Don't know if the Financial Times passes your litmus test of right (=always right)or left (=always wrong) but this is also something to think about. If this is true my question is, when is China going to make their move?

Could it be that a series of ecological crisis could lead the Chinese to make a move for greener pastures? The Hmong used to control the best land in China but they were pushed out to the highlands of Indochina many centuries ago.

They are also buying our bonds at a massive scale with all the wealth we are transfering to their cheap manufacturing base.

I know this article has some left wing buzz words in it that might chaff your hides but what about the implications of the data presented? Can you look beyond the right/left dialoge and just look at the data present and what that data's implications could be for our country and the world in general?

Modern China is facing an ecological crisis
By James Kynge
FT.com site; Jul 26, 2004

When Wang Xin was a boy, the river near his village in the shadow of the Great Wall flowed through rapids, pellucid pools and a waterfall. "[My friends and I] used to swim there all the time," says the 26-year-old beekeeper.

Today that river is no more than a few puddles seething with tadpoles. Wading birds in the area have all but disappeared.

The ecological degradation around Mr Wang's home is nothing unusual in China, a country gripped by environmental crisis. Scores of rivers, large and small, have dried up in northern China over the past 20 years. The Yellow River, mother of Chinese civilisation, no longer reaches the sea for much of the year.

Acid rain falls over 30 per cent of the country and the air in many cities will be virtually unbreathable by 2010 if carbon, sulphur dioxide and nitrogen oxide emissions continue rising at their current rate.

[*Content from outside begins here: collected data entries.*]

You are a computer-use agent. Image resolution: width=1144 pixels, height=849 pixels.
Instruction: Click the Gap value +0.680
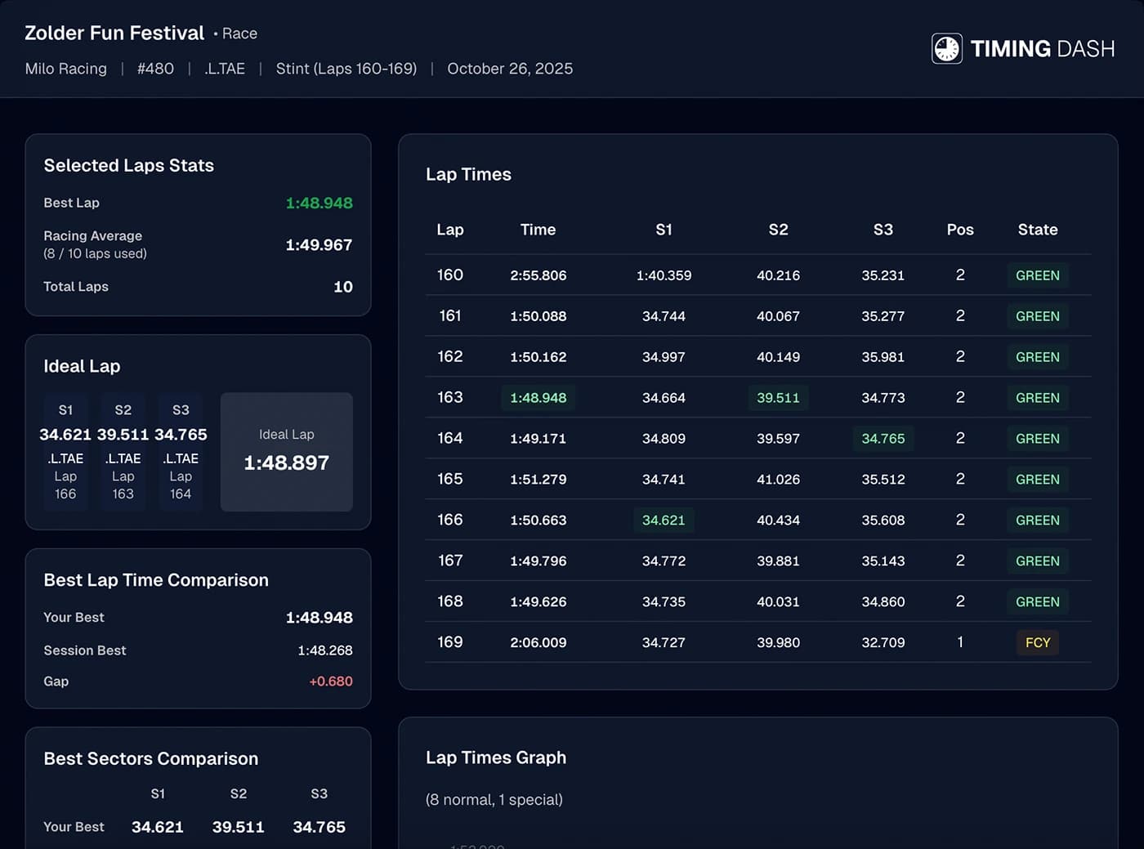[x=330, y=681]
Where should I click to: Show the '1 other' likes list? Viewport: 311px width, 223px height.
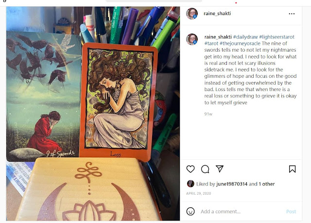267,184
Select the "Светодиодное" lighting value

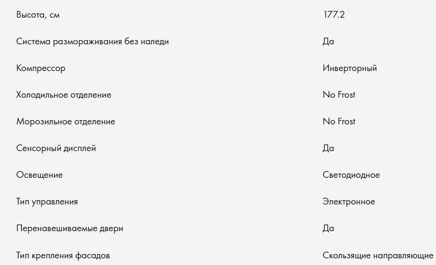coord(351,175)
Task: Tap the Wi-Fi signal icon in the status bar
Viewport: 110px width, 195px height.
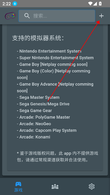Action: tap(90, 4)
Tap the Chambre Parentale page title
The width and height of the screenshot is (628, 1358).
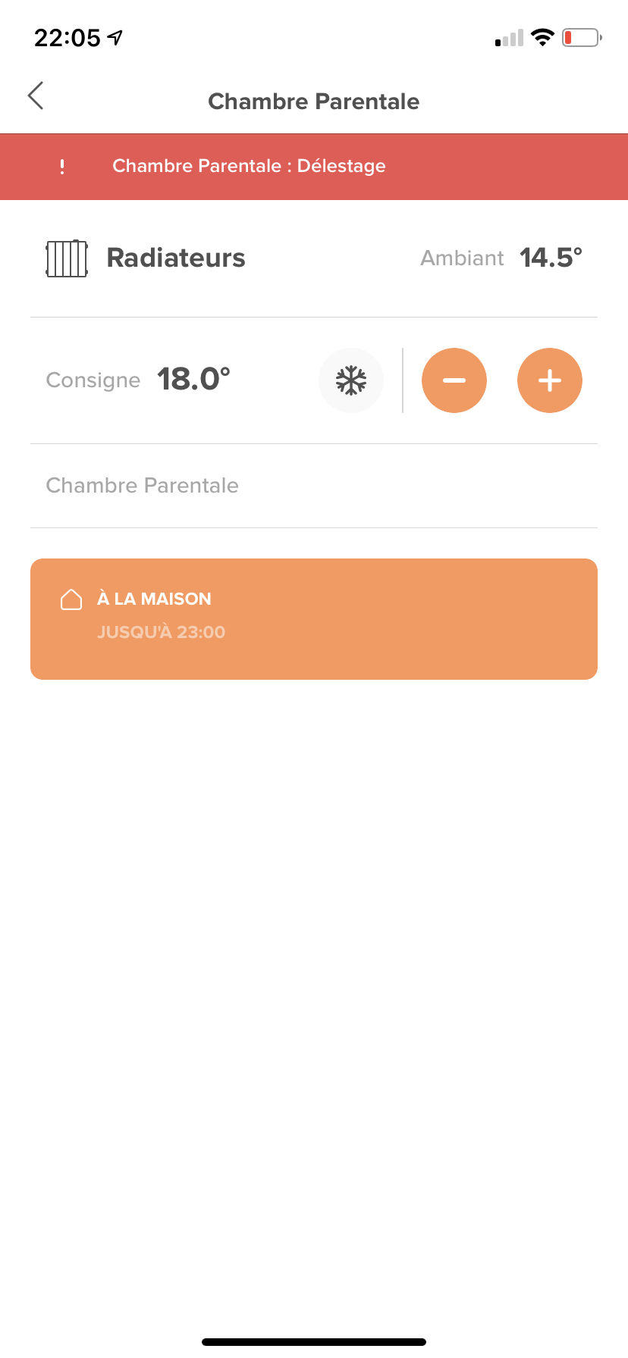[314, 102]
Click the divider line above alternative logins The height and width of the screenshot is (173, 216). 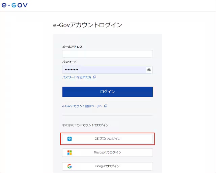coord(107,116)
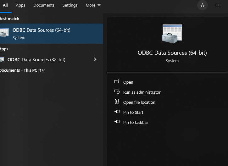The image size is (228, 166).
Task: Click the ODBC 64-bit best match icon
Action: [4, 33]
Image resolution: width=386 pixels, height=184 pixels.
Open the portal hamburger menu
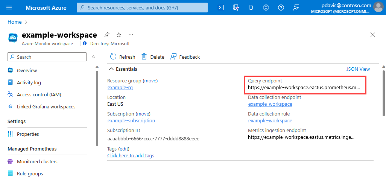(x=9, y=8)
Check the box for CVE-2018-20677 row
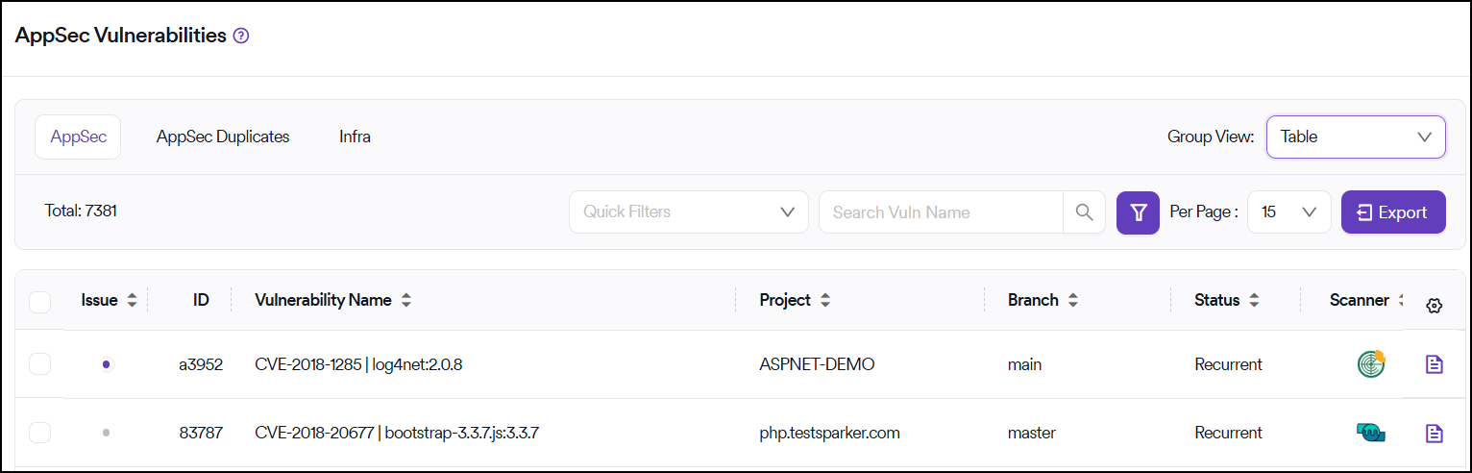1472x473 pixels. 39,433
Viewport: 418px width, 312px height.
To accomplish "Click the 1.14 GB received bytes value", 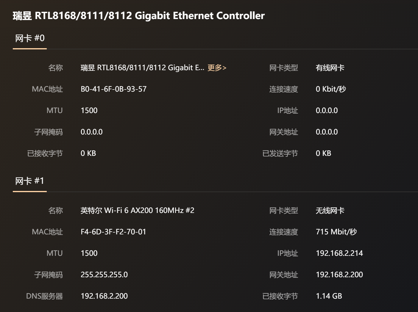I will (329, 296).
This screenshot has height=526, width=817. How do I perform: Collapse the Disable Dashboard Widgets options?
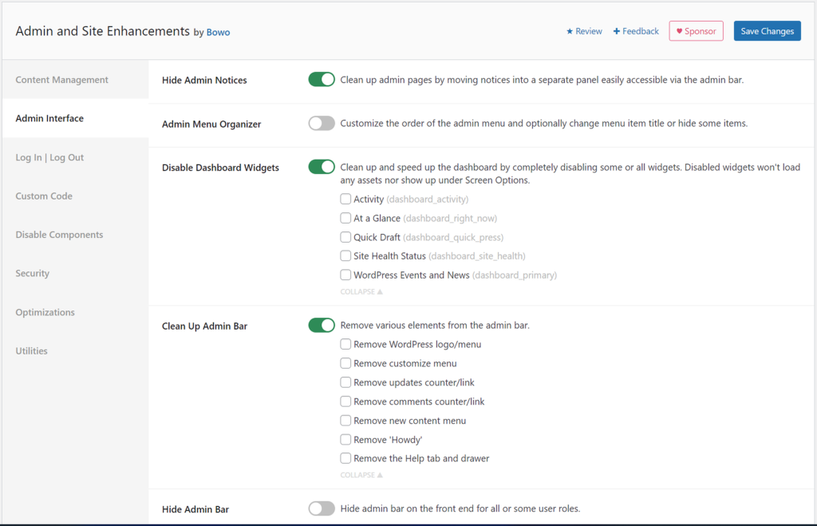point(361,291)
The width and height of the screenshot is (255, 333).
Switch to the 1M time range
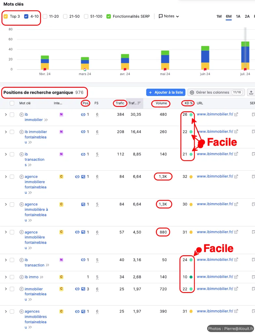click(219, 16)
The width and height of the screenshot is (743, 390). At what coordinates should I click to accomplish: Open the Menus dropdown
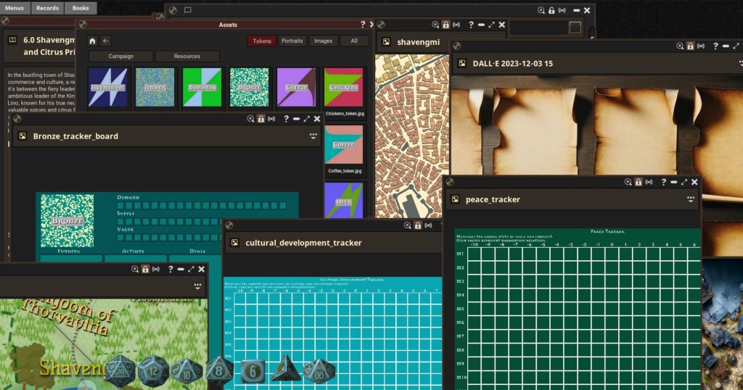[15, 8]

Just as in the former Soviet Union, central planning, with its mantra of "produce first, live later" has wreaked untold damage. But in China the cost has been amplified by demographic and geographic peculiarities. Only about half of China is habitable, so most of its 1.3bn people - a fifth of humanity - are squeezed on to and around only 7 per cent of the world's cultivable land.

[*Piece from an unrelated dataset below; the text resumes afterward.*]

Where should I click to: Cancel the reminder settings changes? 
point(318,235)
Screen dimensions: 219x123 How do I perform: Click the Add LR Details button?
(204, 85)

The stress this imposes is exacerbated by industrialisation and urbanisation at a speed unprecedented in human history. In the past 20 years about 200m people have moved from the countryside to towns and cities and by 2020, 300m more are expected to have migrated.

To many, the crisis now unfolding is qualitatively different from environmental issues elsewhere in the world. In most places, the degradation is a matter of degree; in China it is measured in absolutes.

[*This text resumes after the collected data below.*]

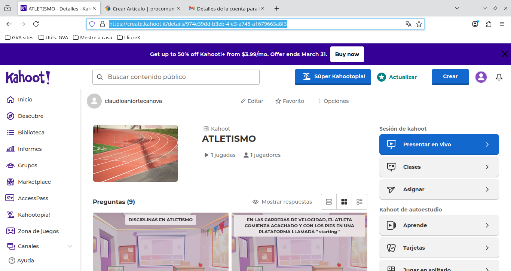This screenshot has width=511, height=271.
Task: Expand the Asignar option chevron
Action: click(x=487, y=189)
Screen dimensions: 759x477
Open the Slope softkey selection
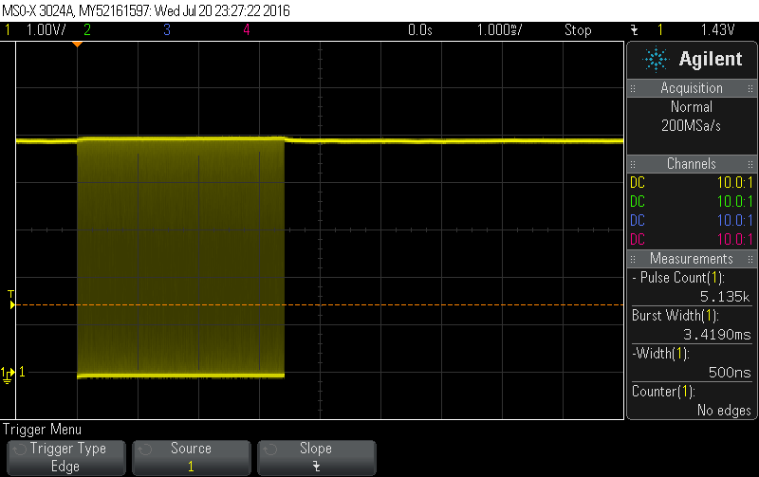tap(316, 457)
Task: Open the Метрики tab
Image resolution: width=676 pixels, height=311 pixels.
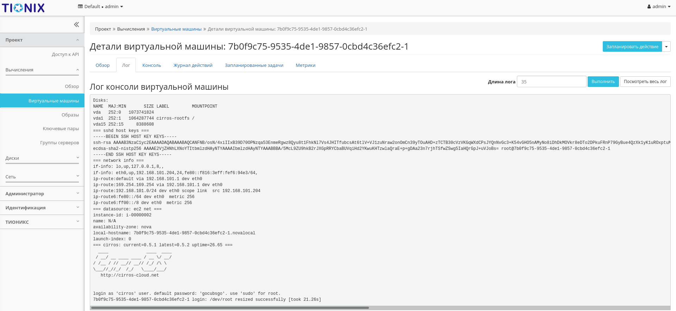Action: 305,65
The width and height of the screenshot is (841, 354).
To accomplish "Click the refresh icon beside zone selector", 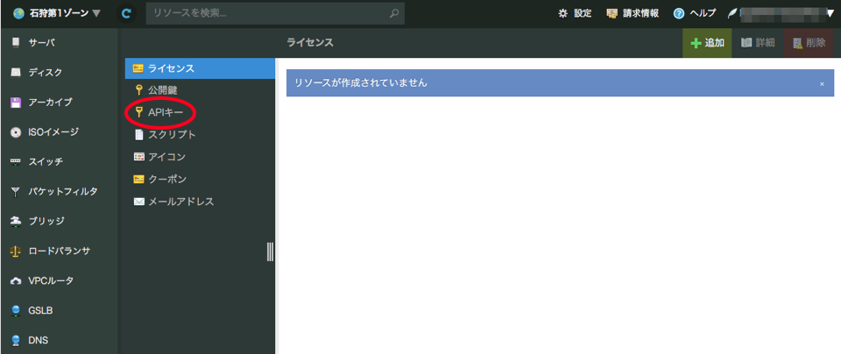I will pos(127,13).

Unless the country overhauls its current approach to development, ecological collapse in large areas of China appears assured. Huge subterranean holes now gape beneath cities in northern China as aquifers are depleted, and deserts, which already cover 18 per cent of China's land area, expand by hundreds of thousands of square kilometres every year. Even national leaders sequestered behind the walls of Zhongnanhai, their compound in Beijing, are not immune to the dust storms that whip in from the north each spring.

Pan Yue, the outspoken deputy head of the State Environmental Protection Agency (SEPA), is adamant that China's developmental trajectory cannot last. "If we continue on this path of traditional industrial civilisation, there is no chance that we will have sustainable development," Mr Pan says. "China's population, resources, environment have already reached the limits of their capacity to cope. Sustainable development and new sources of energy are the only road we can take."

Mr Pan is not the first in China to sound the alarm; in 1982 a clause on protecting nature was written into the constitution. But official sources and experts say Mr Pan's words reflect a new, unprecedented level of determination within Beijing's government to redraw the nation's environmental destiny.


A new slogan, "scientific development", has emerged to encapsulate a series of new policies, laws and rules - some announced, many not - with which Beijing plans to usher in a new era of commercial and political reforms, officials and academics say.

The most obvious area of reform is in energy usage. A recent research paper from the Chinese Academy for Environmental Planning says that costs to human health from air pollution already account for 2 to 3 per cent of gross domestic product annually and will reach $390bn (£210bn, €320bn), or 13 per cent of gross domestic product, by 2020 if China continues on its current track.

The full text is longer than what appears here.